• [Work item]:
Look through the records below for the line with "1020x451 pixels." and the line with "You are a computer-use agent. Image", then return those lines and all lines between, exactly.

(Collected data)
^^^^^^^^^^^^^^^^

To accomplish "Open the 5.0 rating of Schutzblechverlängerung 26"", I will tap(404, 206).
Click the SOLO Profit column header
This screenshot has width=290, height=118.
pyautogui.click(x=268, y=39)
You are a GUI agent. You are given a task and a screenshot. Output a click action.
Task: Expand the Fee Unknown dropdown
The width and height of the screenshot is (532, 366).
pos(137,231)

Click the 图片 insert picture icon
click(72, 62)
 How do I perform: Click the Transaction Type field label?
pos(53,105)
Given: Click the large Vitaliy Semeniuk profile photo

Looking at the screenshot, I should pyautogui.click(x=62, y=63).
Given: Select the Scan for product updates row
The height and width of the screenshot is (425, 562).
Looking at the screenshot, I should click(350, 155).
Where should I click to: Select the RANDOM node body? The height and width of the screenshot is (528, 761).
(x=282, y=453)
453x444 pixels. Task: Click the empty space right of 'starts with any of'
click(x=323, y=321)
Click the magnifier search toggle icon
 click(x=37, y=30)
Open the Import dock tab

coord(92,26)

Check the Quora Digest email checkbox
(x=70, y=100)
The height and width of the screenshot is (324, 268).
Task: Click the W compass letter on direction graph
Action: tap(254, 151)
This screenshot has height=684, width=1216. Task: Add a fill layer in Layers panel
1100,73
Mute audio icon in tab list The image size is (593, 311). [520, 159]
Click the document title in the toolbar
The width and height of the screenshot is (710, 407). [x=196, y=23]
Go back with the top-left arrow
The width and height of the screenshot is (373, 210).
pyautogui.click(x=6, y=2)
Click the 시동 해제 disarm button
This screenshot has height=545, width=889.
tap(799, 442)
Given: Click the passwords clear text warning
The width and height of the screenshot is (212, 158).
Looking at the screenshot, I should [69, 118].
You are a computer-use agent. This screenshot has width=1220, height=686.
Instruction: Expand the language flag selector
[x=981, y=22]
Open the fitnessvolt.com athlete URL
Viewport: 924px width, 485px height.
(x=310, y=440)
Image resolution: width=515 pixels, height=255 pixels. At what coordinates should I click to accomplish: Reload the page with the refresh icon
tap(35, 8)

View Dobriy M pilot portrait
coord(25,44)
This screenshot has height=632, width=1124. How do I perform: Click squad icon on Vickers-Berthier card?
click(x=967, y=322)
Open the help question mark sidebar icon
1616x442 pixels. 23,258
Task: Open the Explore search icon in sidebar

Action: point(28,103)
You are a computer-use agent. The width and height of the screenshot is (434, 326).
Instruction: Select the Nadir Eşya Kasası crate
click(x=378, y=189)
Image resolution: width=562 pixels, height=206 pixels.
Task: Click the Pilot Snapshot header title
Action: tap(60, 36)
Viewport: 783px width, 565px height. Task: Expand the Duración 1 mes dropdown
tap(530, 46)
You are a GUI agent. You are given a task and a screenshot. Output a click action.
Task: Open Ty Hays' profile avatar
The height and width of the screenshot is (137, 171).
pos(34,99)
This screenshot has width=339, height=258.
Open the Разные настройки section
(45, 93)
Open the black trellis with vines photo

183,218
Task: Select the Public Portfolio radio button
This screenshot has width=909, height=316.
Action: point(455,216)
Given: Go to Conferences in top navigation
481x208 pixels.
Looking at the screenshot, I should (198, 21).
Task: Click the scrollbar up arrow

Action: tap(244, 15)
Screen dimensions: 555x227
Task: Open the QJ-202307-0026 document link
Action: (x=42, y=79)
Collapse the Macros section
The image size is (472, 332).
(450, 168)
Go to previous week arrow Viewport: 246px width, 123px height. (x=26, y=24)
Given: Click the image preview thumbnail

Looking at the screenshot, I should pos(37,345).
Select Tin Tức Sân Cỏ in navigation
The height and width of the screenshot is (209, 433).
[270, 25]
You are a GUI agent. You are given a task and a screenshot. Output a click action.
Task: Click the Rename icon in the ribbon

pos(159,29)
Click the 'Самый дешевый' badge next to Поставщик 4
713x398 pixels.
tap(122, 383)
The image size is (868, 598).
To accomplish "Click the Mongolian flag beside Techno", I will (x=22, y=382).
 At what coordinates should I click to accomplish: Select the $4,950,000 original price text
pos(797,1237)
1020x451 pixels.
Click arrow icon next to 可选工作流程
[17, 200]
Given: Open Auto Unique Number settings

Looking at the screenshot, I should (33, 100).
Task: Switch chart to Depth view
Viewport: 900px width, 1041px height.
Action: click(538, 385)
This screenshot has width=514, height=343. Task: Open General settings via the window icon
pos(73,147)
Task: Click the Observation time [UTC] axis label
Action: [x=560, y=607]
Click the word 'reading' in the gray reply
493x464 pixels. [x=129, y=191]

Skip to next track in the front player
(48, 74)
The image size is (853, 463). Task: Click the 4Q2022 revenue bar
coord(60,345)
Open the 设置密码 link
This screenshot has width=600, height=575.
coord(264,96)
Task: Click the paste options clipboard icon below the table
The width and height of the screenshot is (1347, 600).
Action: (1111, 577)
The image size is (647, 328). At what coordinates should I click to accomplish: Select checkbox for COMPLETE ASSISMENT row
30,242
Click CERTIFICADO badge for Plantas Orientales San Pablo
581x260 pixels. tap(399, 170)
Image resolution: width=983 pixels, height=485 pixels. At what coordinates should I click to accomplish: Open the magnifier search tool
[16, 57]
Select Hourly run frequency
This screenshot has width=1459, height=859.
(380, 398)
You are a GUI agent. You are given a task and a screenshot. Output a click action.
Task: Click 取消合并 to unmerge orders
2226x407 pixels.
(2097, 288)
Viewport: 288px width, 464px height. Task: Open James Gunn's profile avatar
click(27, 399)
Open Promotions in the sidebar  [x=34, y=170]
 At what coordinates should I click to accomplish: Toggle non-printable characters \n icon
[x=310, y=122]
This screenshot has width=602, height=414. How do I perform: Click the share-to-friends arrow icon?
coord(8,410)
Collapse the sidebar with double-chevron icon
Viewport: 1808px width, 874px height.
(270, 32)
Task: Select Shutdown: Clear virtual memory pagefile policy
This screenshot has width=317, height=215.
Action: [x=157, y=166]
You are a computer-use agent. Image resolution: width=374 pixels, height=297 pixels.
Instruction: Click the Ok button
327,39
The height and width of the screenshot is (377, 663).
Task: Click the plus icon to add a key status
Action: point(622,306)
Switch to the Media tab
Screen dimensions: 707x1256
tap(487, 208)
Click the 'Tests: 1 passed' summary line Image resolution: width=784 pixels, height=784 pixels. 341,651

^^^^^^^^^^^^^^^^

• [Result below]:
1020x451 pixels.
Click arrow icon next to 可选工作流程
[17, 200]
Given: Open Auto Unique Number settings

Looking at the screenshot, I should (33, 100).
Task: Switch chart to Depth view
Viewport: 900px width, 1041px height.
Action: click(538, 385)
This screenshot has width=514, height=343. Task: Open General settings via the window icon
pos(73,147)
Task: Click the Observation time [UTC] axis label
Action: [x=560, y=607]
Click the word 'reading' in the gray reply
493x464 pixels. [x=129, y=191]

Skip to next track in the front player
(48, 74)
The image size is (853, 463). Task: Click the 4Q2022 revenue bar
coord(60,345)
Open the 设置密码 link
This screenshot has width=600, height=575.
coord(264,96)
Task: Click the paste options clipboard icon below the table
The width and height of the screenshot is (1347, 600).
Action: (1111, 577)
The image size is (647, 328). At what coordinates should I click to accomplish: Select checkbox for COMPLETE ASSISMENT row
30,242
Click CERTIFICADO badge for Plantas Orientales San Pablo
581x260 pixels. tap(399, 170)
Image resolution: width=983 pixels, height=485 pixels. At what coordinates should I click to accomplish: Open the magnifier search tool
[16, 57]
Select Hourly run frequency
This screenshot has width=1459, height=859.
(380, 398)
You are a GUI agent. You are given a task and a screenshot. Output a click action.
Task: Click 取消合并 to unmerge orders
2226x407 pixels.
(2097, 288)
Viewport: 288px width, 464px height. Task: Open James Gunn's profile avatar
click(27, 399)
Open Promotions in the sidebar  [x=34, y=170]
 At what coordinates should I click to accomplish: Toggle non-printable characters \n icon
[x=310, y=122]
This screenshot has width=602, height=414. How do I perform: Click the share-to-friends arrow icon?
coord(8,410)
Collapse the sidebar with double-chevron icon
Viewport: 1808px width, 874px height.
(270, 32)
Task: Select Shutdown: Clear virtual memory pagefile policy
This screenshot has width=317, height=215.
Action: [x=157, y=166]
You are a computer-use agent. Image resolution: width=374 pixels, height=297 pixels.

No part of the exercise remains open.